- _WORK ORDER_: Nothing but the lines from the one containing "Instruction: Click the" through the last line of the records below should be copied, exactly and without pictures.

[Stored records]
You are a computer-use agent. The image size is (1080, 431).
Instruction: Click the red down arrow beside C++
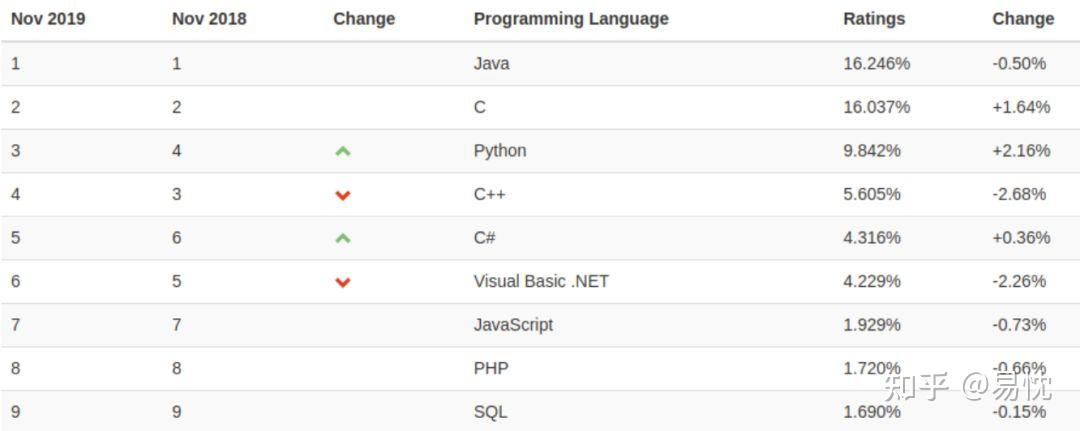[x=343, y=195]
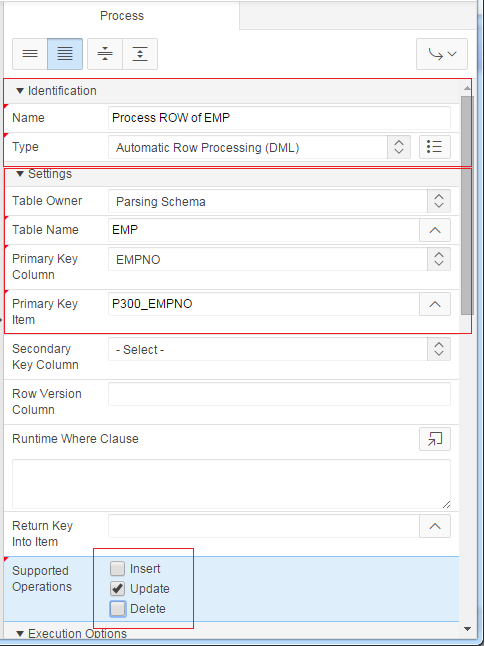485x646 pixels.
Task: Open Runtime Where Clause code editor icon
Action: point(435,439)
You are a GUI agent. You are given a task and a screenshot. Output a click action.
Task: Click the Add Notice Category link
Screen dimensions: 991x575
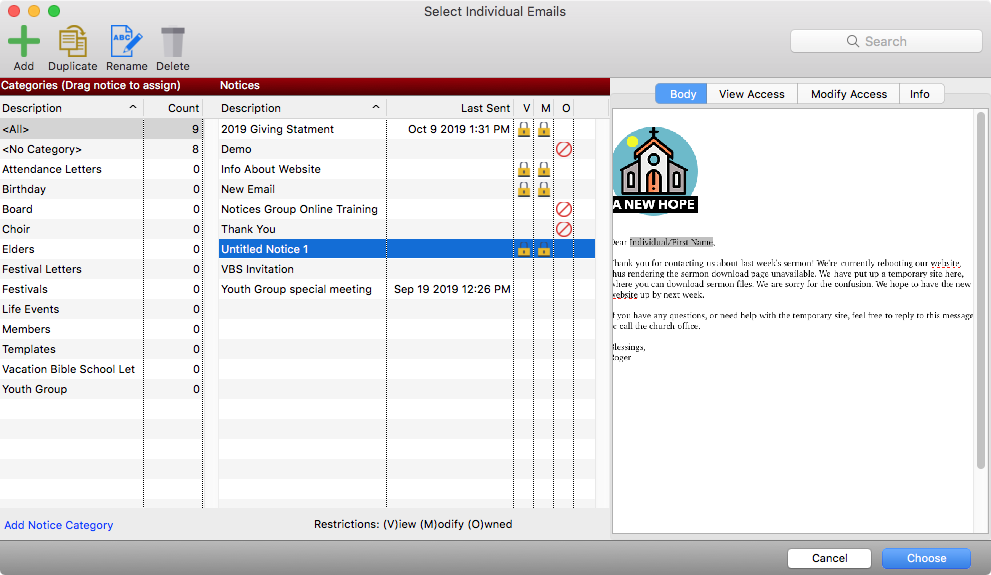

- _ANSWER_:
Instruction: Click the red down arrow beside C++
[x=343, y=195]
485x646 pixels.
Task: Open Runtime Where Clause code editor icon
Action: point(435,439)
You are a GUI agent. You are given a task and a screenshot. Output a click action.
Task: Click the Add Notice Category link
Screen dimensions: 991x575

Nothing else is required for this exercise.